Ф. Б. В тебе слились писатель и мировая« звезда», человек и фигура. Эти два Ромена Гари хорошо уживаются друг с другом?
Р. Г.Нет, очень плохо. Они друг друга ненавидят, делают друг другу гадости, ссорятся, врут, строят друг другу козни и по-настоящему пришли к согласию лишь однажды, как раз по поводу этих бесед, надеясь помириться… Да, вот и еще одна причина. Хорошо, что ты напомнил мне об этом.
Ф. Б. Все читатели «Обещания на рассвете» знают, что тебя воспитала необыкновенная мать…
Р. Г.Она стала «необыкновенной», потому что «Обещание на рассвете» вызволило ее из забвения, в которое канут все матери, и «познакомило с ней публику». Существует видимо-невидимо «невероятных» матерей, о которых никто не помнит, потому что их сыновья не смогли написать «Обещание на рассвете», вот и все. Во тьме веков полно восхитительных неизвестных, неведомых матерей, абсолютно не осознающих свое величие, как не осознавала и моя. Матерей, растящих своих детей в куда более невыносимых условиях, чем те, в которых билась она. Матерей надрывающихся, старина, и надорвавшихся. Я смог спасти от забвения одну, и всего-то. Правда, она была исключительна в силу своего блеска, колоритности, яркости – но не в силу любви, понимаешь, не в силу любви, она была в лидирующей группе, вот и все. Знаешь, матерям никогда не воздают по заслугам. Моя, по крайней мере, получила книгу.

____

ЗАДАНИЯ:
1. Воспроизведите без изменений отрывок из фрагмента беседы со слов "Ф. Б. В тебе" до слов "мне об этом." включительно.
2. Перечислите все качества, благодаря которым, по словам Р. Г. во фрагменте беседы, его мать была исключительной.
3. Напишите продолжение фрагмента беседы с Роменом Гари, начиная сразу после его последнего предложения.

ИСХОДНЫЕ ДАННЫЕ:
____

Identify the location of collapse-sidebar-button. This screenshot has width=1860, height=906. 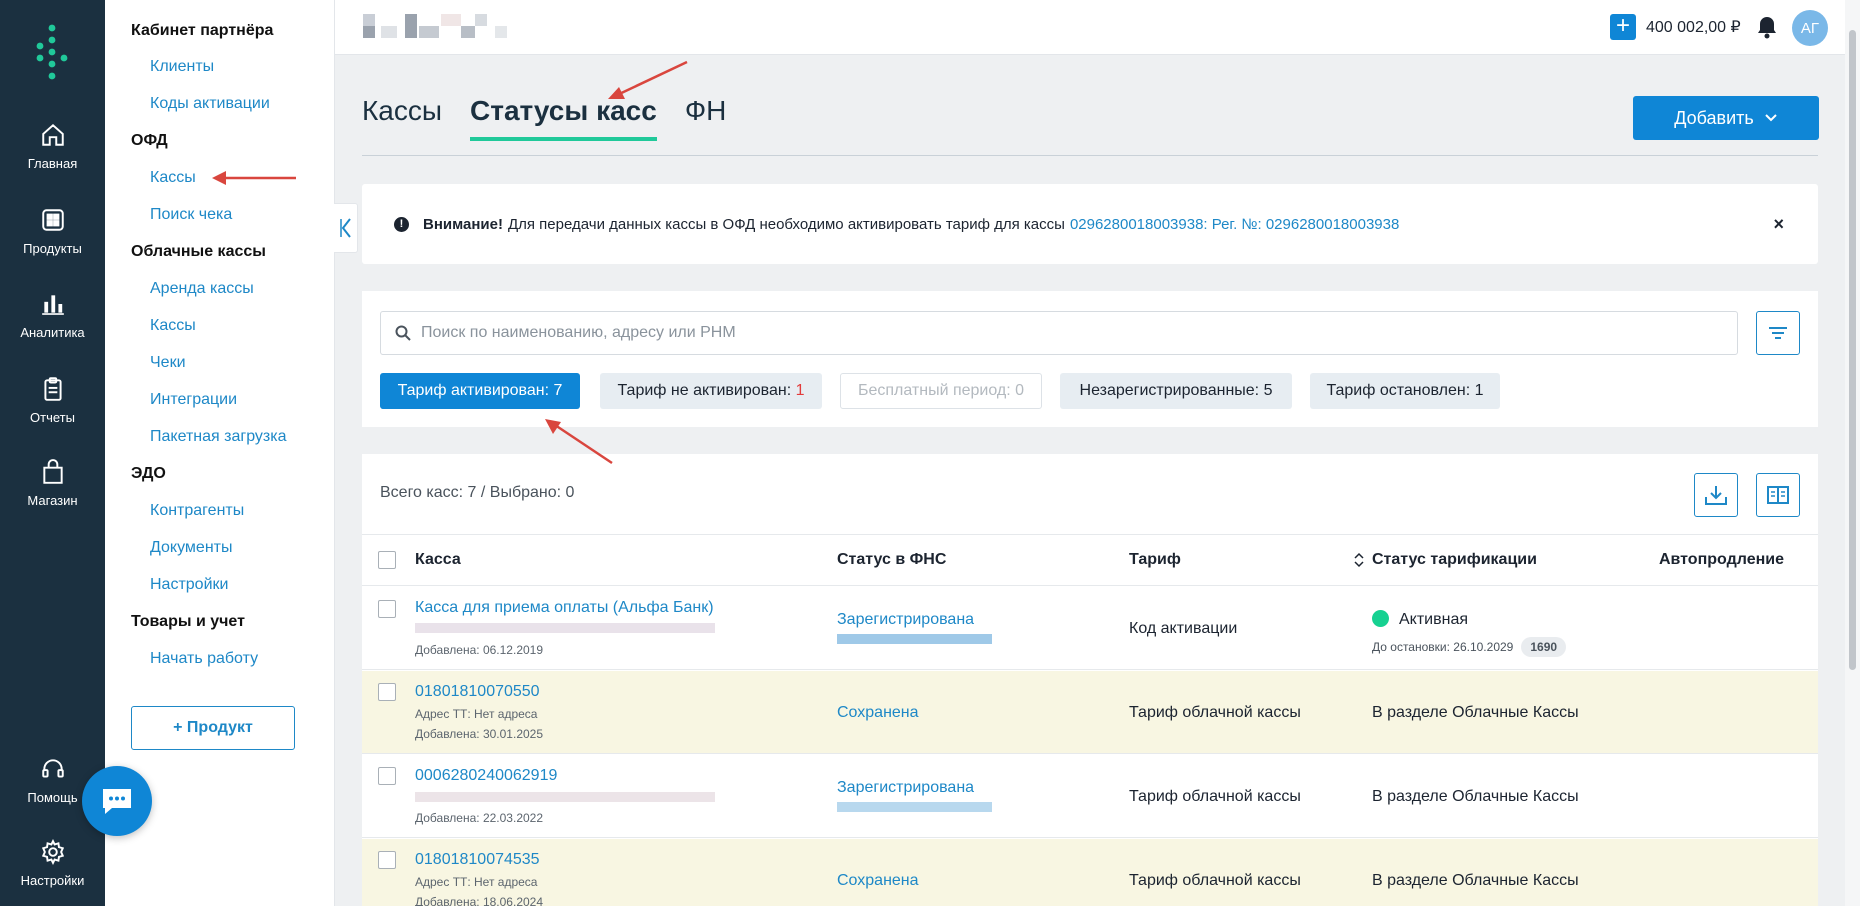
(346, 228).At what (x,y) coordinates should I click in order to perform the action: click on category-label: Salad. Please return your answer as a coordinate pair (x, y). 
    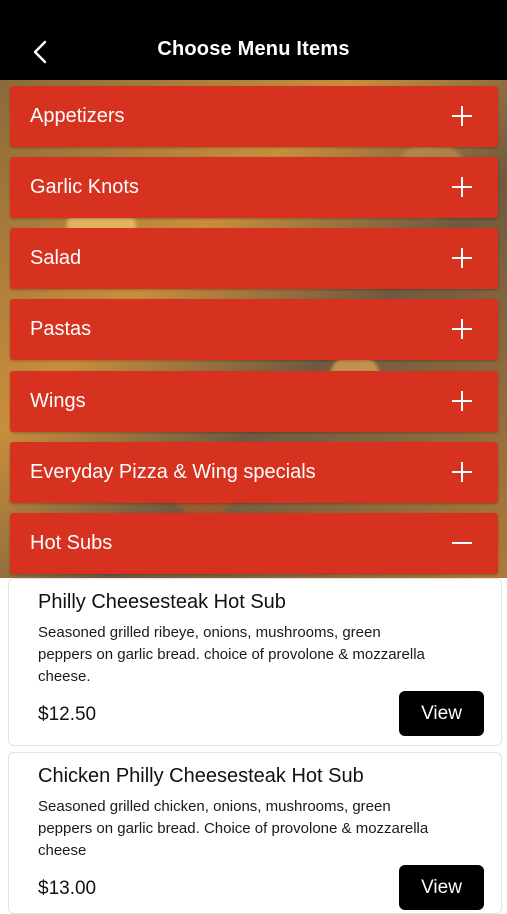
    Looking at the image, I should click on (56, 258).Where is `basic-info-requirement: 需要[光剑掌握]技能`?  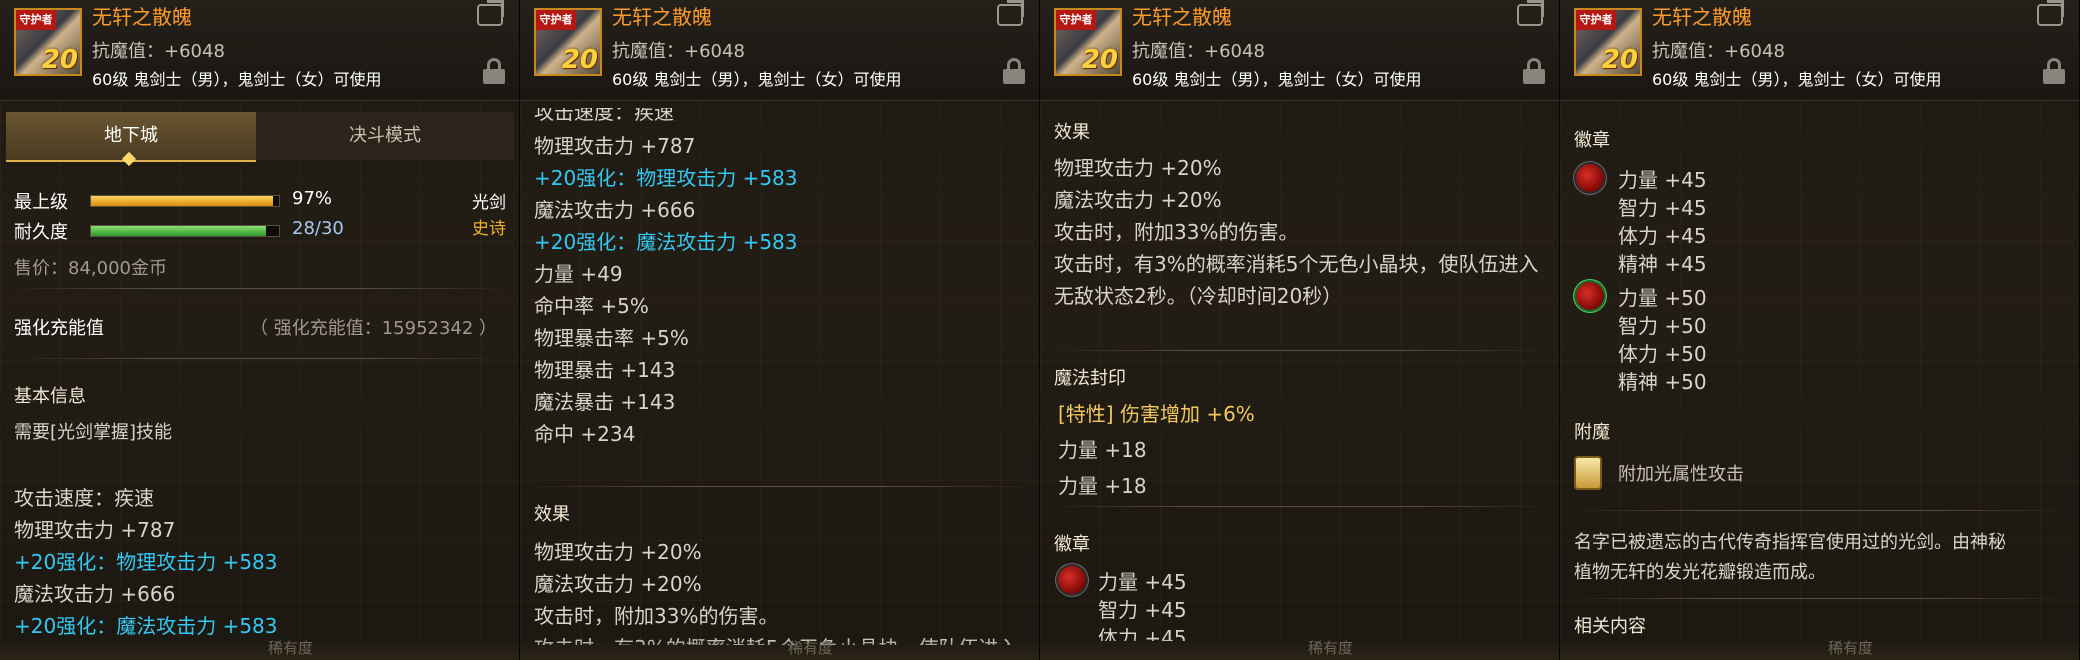 basic-info-requirement: 需要[光剑掌握]技能 is located at coordinates (94, 432).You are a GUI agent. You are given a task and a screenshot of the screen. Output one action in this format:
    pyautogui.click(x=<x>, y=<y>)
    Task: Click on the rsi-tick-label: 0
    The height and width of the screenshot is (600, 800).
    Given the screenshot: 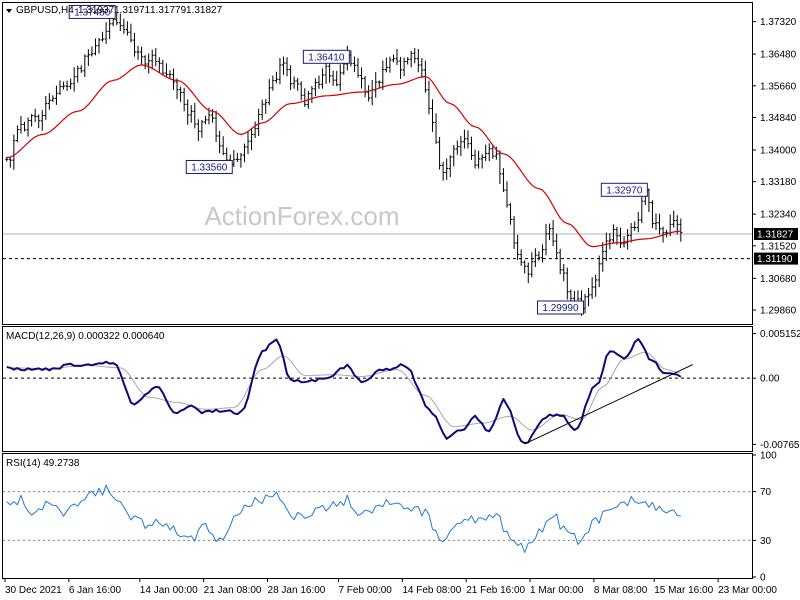 What is the action you would take?
    pyautogui.click(x=763, y=578)
     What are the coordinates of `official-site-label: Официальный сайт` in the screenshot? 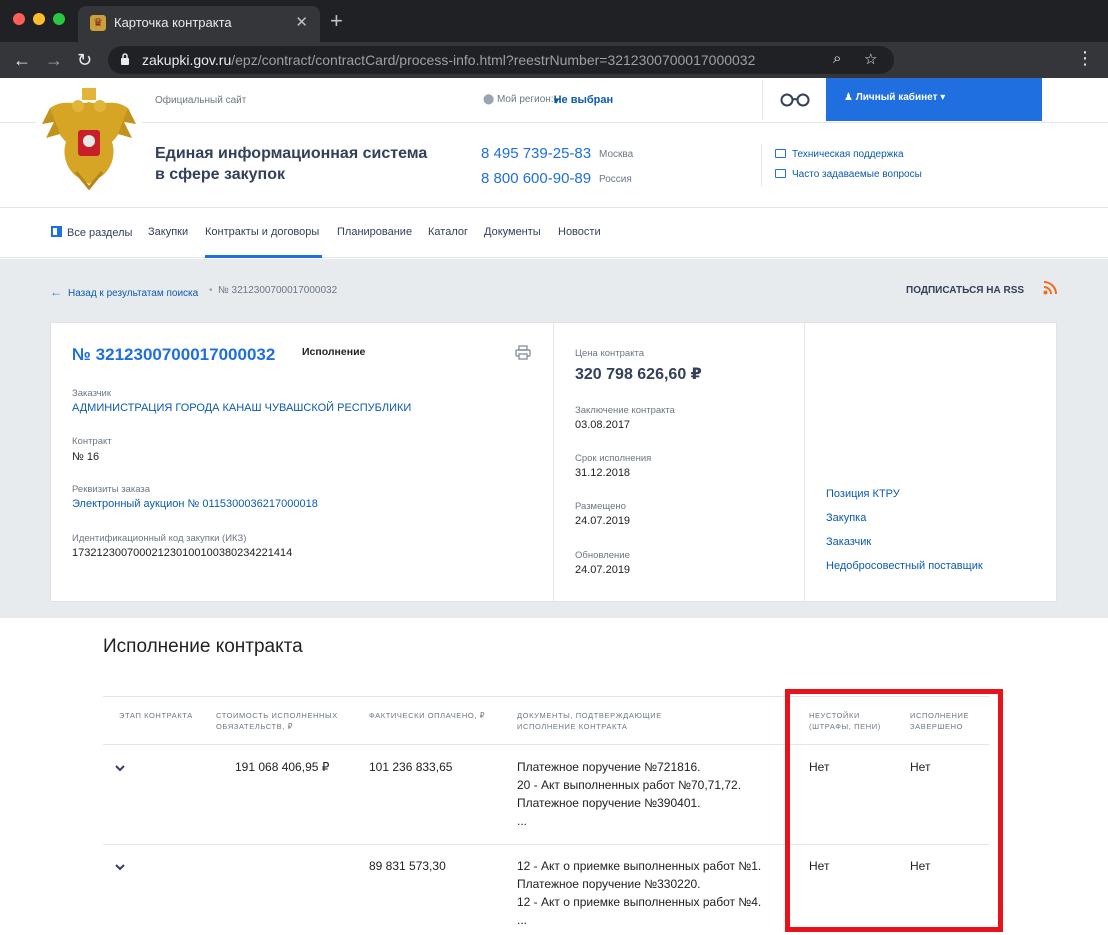 It's located at (201, 100).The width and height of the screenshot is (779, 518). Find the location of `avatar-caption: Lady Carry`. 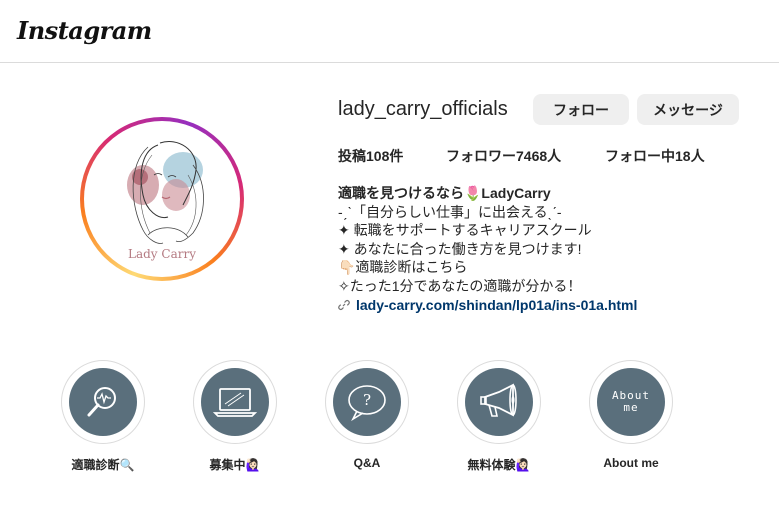

avatar-caption: Lady Carry is located at coordinates (162, 254).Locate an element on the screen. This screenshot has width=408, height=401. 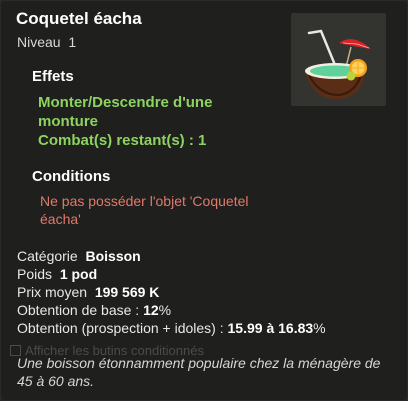
stat-base-drop: Obtention de base : 12% is located at coordinates (94, 310).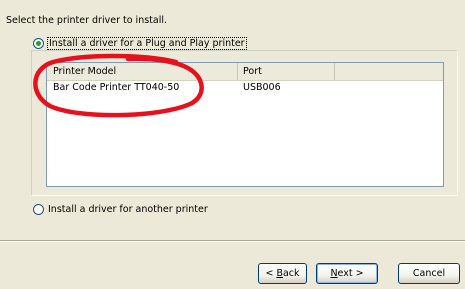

____

ОТВЕТЫ:
1.
Ф. Б. В тебе слились писатель и мировая« звезда», человек и фигура. Эти два Ромена Гари хорошо уживаются друг с другом?
Р. Г.Нет, очень плохо. Они друг друга ненавидят, делают друг другу гадости, ссорятся, врут, строят друг другу козни и по-настоящему пришли к согласию лишь однажды, как раз по поводу этих бесед, надеясь помириться… Да, вот и еще одна причина. Хорошо, что ты напомнил мне об этом.

2. Блеск, колоритность, яркость.

3.
Ф. Б. Я хорошо ее знал. Я часто приходил в отель-пансион« Мермон» в Ницце, когда мы с тобой были еще подростками, и я даже жил там. Так что я один из редких свидетелей, которые могут сказать: да, все именно так, она была такой, какой ты ее описал в «Обещании на рассвете», восхитительной и полной безумной любви, но мне кажется, ты недостаточно показал, как, наверно, трудно было мальчишке с ней жить… Она была властной, вспыльчивой, восторженно-мечтательной и экстравагантной… Уверен ли ты, что в тебе, в твоей жизни не оставили следов те травмы, которые наносят «деспотичные матери»?..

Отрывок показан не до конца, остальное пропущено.